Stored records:
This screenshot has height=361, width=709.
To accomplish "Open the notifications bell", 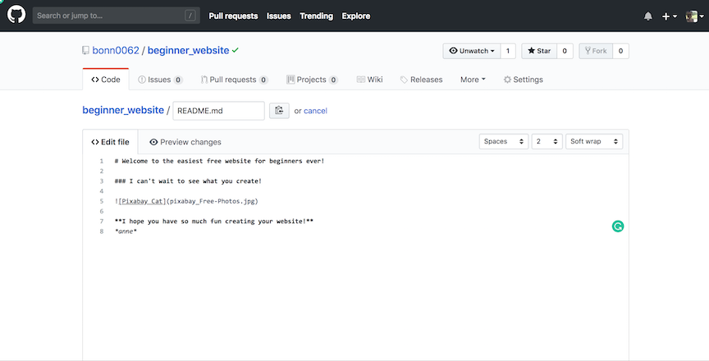I will pyautogui.click(x=648, y=16).
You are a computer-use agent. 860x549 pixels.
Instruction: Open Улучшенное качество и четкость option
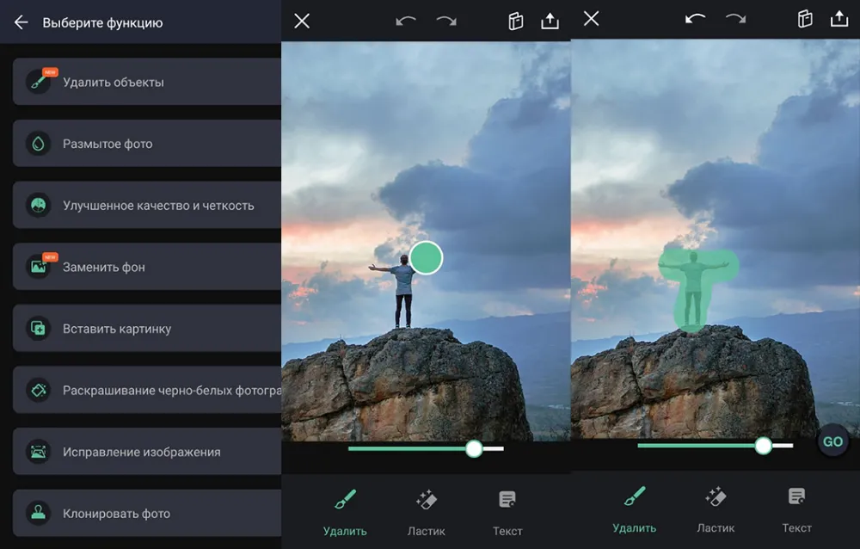click(157, 206)
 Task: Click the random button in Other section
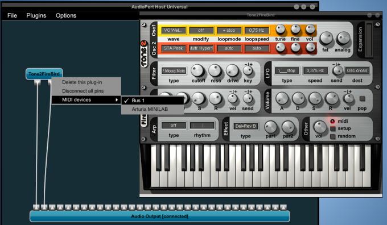click(333, 136)
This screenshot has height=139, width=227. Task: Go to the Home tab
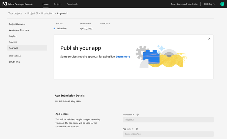click(x=45, y=4)
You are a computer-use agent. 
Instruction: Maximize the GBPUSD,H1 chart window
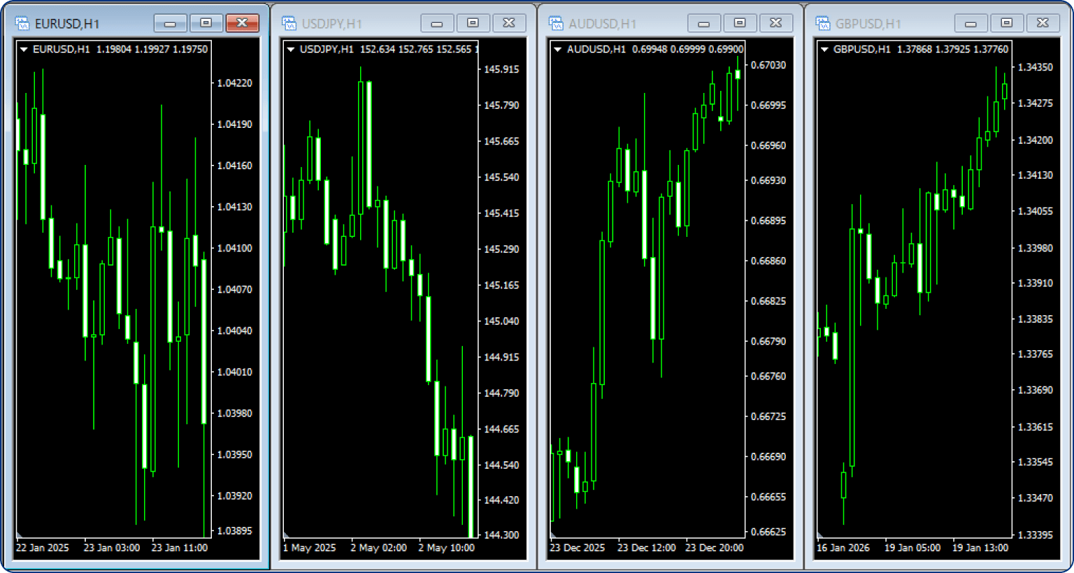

### Task to carry out
Beginning with the line that contains "Task: Click the", reproduce every line through the end of the records above exactly, leaving pictures out.

### Response area
 Task: Click the random button in Other section
click(333, 136)
This screenshot has height=139, width=227. Task: Go to the Home tab
click(x=45, y=4)
You are a computer-use agent. 
Instruction: Maximize the GBPUSD,H1 chart window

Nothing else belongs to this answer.